Responsabilités des entreprises responsabilité des consommateurs
J’ai discuté avec Elodie Briant, présidente de l’Association québécoise Zéro Déchet (AQZD) à propos des déchets et retours évitables. Selon elle, « les entreprises ont comme responsabilité d’offrir des emballages récupérables et non nocifs pour l’environnement ». Et si on doit absolument retourner un article, l’idéal serait d’utiliser le même emballage, pour ne pas générer des déchets supplémentaires.
Elle ajoute que les commerçants devraient afficher « plusieurs photos d’un vêtement sur le site internet et indiquer toutes ses mensurations ». Et que le consommateur devrait au préalable « effectuer des recherches sur les produits ». Certaines compagnies demandent même à ceux qui ont acheté des articles de mentionner dans leurs commentaires si la taille de l’article était conforme à leurs attentes.
Certaines boutiques en ligne proposent d’ailleurs un outil « trouver ma taille ». Vous entrez ces paramètres : poids, grandeur, silhouette et effet désiré (ajusté, parfait ou ample) et les résultats vous suggèrent une taille. Mais pour l’avoir testé, j’admets que ce n’est pas toujours efficace. On retrouve tout de même les mensurations exactes sur la plupart des sites.

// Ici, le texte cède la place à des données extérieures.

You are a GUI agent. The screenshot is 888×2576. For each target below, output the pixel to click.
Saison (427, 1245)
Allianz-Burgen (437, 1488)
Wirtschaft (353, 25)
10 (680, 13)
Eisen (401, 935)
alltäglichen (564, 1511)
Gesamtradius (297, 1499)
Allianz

Vous voulez que ça fitte. Au besoin, faites un détour chez Dollarama, achetez un ruban à mesurer et calculez vos proportions (pour les complexes, on repassera). Si j’avais pris la peine, j’aurais pu sélectionner la taille de jeans qui n’allait pas créer cette « bosse masculine ». Et éviter potentiellement deux retours de marchandises!